Corporate Eye

AT&T Embraces Emotional Branding in Ad Campaign

at&t wireless iphoneWho said a telecommunications brand can’t pique consumers’ emotions? AT&T proved that it could successfully tap into consumers’ emotions decades ago with its “Reach out and touch someone” campaigns. While the brand has lost some of its emotional connection to consumers in recent years, the marketing team has been trying to turn that around over the past 12 months with an ad campaign that is laser-focused on emotional branding.

John McDermott of Advertising Age reports that the AT&T “It’s Not Complicated” campaign, which features first graders discussing AT&T’s mobile service with an adult, has been very successful in emotionally connecting consumers to the AT&T brand.

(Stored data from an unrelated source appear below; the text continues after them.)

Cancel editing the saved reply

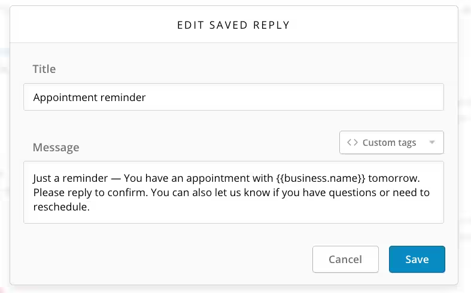pyautogui.click(x=345, y=260)
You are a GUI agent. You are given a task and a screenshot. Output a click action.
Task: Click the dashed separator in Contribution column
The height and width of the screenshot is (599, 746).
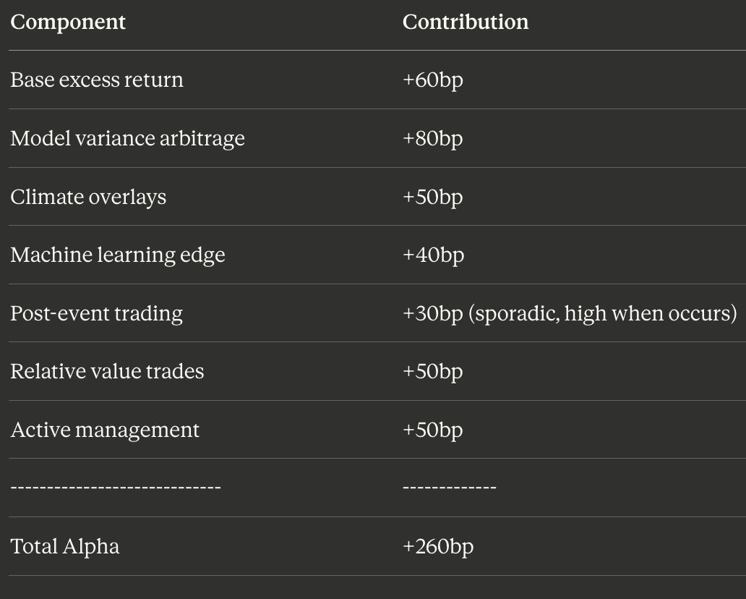click(449, 488)
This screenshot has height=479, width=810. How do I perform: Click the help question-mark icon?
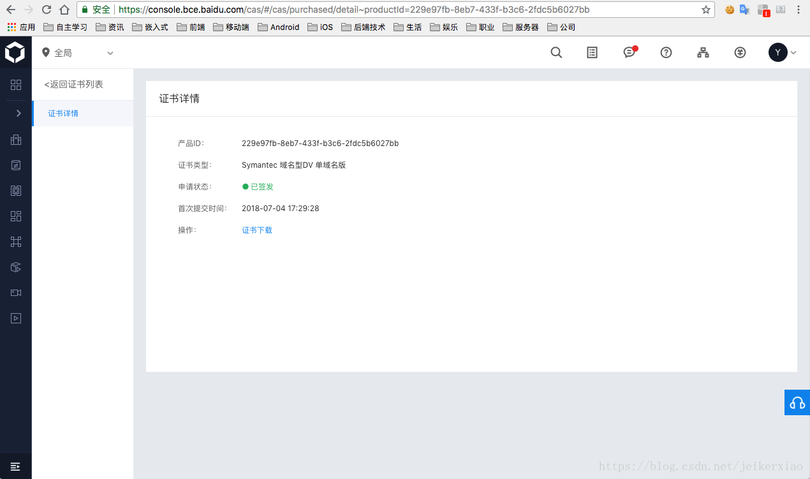tap(666, 52)
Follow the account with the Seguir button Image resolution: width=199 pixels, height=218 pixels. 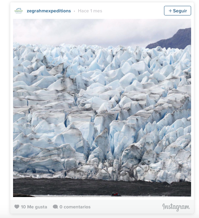point(177,11)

Both consumers and AT&T employees (the brand’s most powerful advocates) are reacting positively to the campaign.

You can watch one of the commercials in the campaign below.

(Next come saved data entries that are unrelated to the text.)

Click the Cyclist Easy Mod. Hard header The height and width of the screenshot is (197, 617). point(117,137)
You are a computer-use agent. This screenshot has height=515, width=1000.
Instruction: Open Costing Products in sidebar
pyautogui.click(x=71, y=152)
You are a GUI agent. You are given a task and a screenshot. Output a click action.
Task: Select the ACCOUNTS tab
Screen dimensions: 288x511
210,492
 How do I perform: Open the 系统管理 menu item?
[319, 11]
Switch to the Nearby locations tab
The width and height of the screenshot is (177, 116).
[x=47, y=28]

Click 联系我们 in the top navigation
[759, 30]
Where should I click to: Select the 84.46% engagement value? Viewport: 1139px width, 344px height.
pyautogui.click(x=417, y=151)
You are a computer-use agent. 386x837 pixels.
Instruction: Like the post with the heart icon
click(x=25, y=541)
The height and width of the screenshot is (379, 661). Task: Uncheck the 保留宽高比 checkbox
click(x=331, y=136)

This is good news for AT&T, a brand known for wireless coverage in the United States that is significantly inferior to the market leader, Verizon Wireless. McDermott reports that AT&T isn’t focusing on its competitors in its marketing strategy but rather the company is planning to extend its wireless offerings in the future. The question at this point is whether building an emotional connection through an ad campaign will work in the long-term if AT&T can’t back up the feelings its ads evoke with products that deliver on consumer demands.

Google succeeded in its attempt to build an emotional connection between consumers and its brand with its 2011 Google Chrome ad campaign and again with its 2012 Google Zeitgest video. However, Google was able to meet consumers’ expectations for its brand, so the emotional connection was a significant enhancement to the brand’s existing value.

Years ago, I worked for AT&T, and at the time, I was proud to be an AT&T employee. It was my first marketing job out of college, and I still have an AT&T paperclip holder sitting on my desk as I type this article. I have hope for the AT&T brand. Step one — set consumer expectations and consistently meet those expectations. An emotional connection will develop organically, which can be fostered through emotional advertising. Only time will tell what the rumored AT&T wireless brand extensions will be and whether or not they’ll be enough to make consumers believe in the AT&T brand again.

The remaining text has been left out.